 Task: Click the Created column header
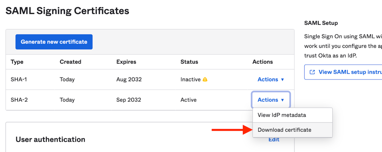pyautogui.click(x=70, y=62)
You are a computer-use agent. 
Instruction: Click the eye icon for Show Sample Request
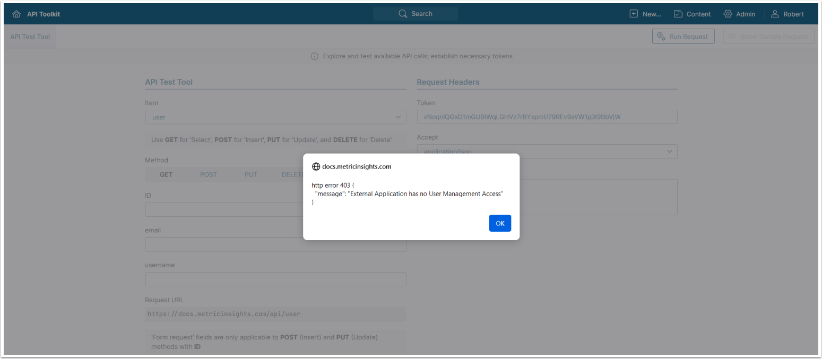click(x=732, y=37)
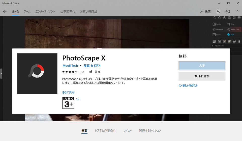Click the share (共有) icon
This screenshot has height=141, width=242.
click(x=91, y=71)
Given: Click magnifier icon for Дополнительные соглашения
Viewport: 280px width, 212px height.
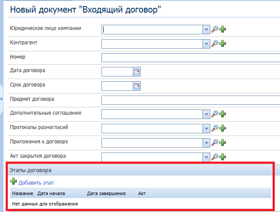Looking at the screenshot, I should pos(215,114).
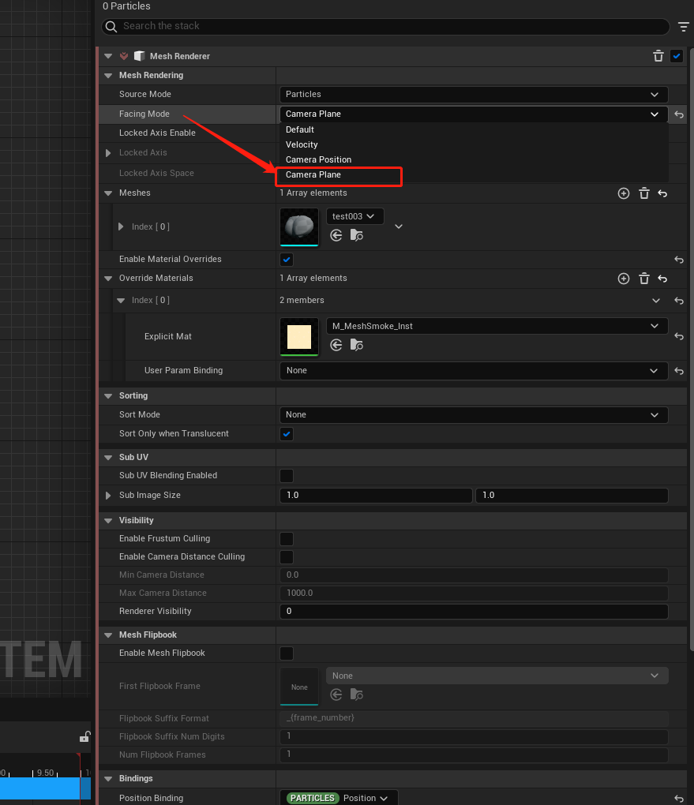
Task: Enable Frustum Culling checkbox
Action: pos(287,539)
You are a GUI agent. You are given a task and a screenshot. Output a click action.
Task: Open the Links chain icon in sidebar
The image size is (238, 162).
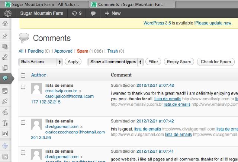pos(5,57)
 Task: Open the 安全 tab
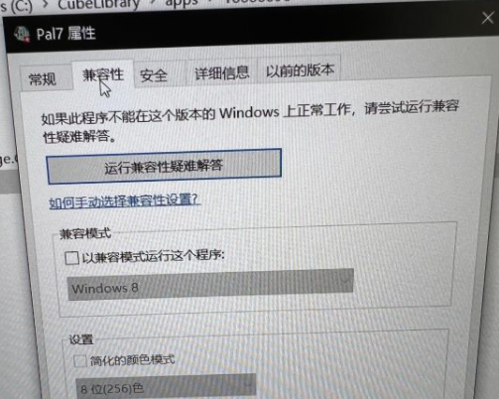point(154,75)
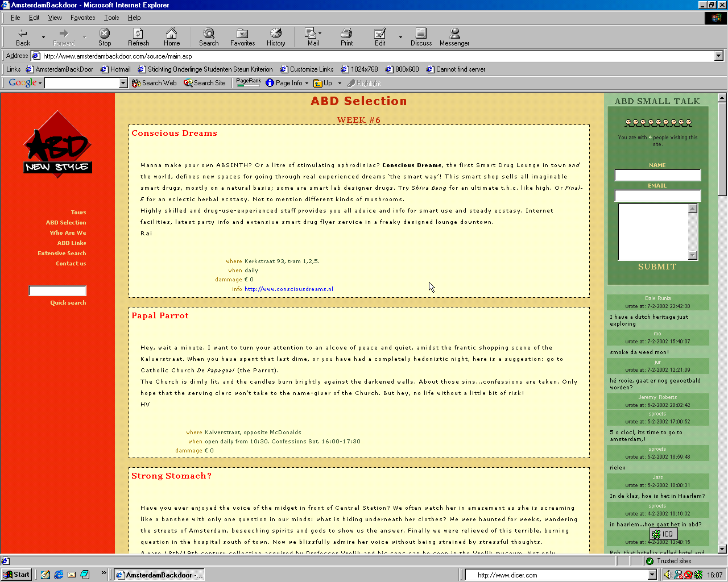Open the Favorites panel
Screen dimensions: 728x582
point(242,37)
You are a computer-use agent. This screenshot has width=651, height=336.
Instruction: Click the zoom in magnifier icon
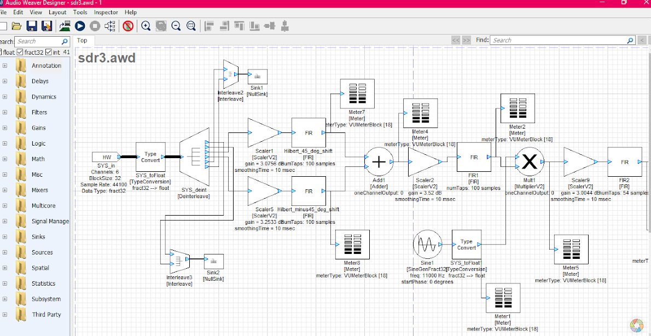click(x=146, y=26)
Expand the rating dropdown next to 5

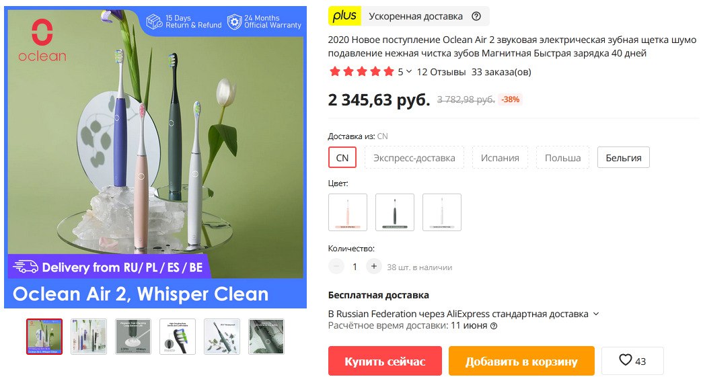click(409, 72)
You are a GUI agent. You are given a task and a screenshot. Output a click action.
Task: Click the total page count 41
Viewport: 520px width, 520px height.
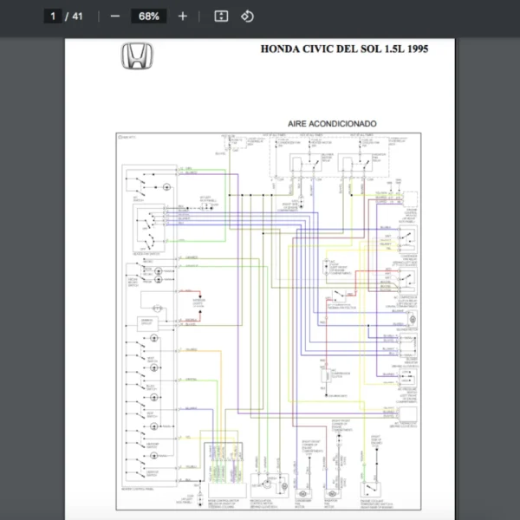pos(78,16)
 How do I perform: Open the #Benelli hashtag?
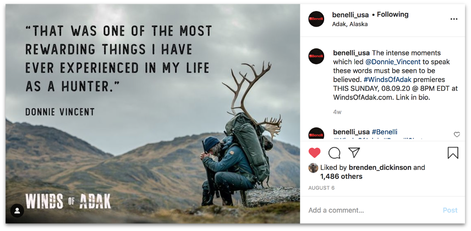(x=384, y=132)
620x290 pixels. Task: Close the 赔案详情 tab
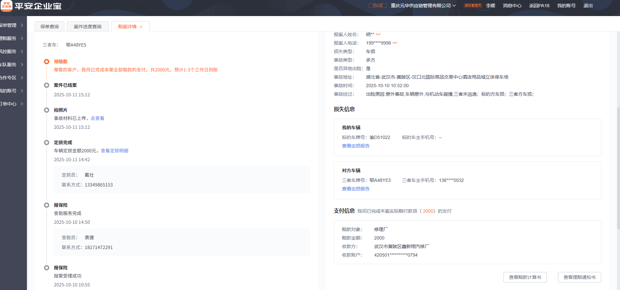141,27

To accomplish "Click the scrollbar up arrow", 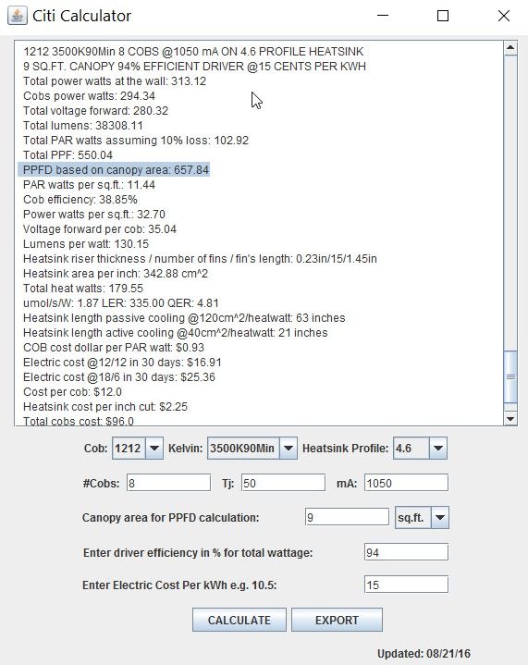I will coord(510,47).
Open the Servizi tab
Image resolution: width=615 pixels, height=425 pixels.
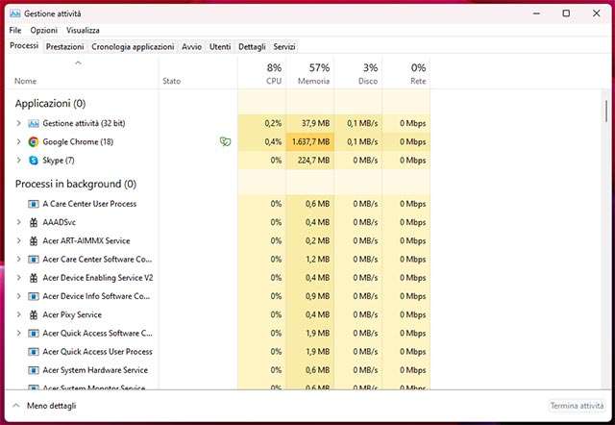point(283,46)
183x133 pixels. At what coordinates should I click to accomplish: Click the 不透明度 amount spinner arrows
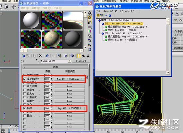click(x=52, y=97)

——

> **Work required**:
Take from the material every line that holds "agent".

> **Task response**:
You are a computer-use agent. 
You are a GUI agent. You are given a task and a screenshot. Output a click action.
You are a computer-use agent. This screenshot has width=651, height=336.
You are a GUI agent. You are given a task and a screenshot. Output a click action.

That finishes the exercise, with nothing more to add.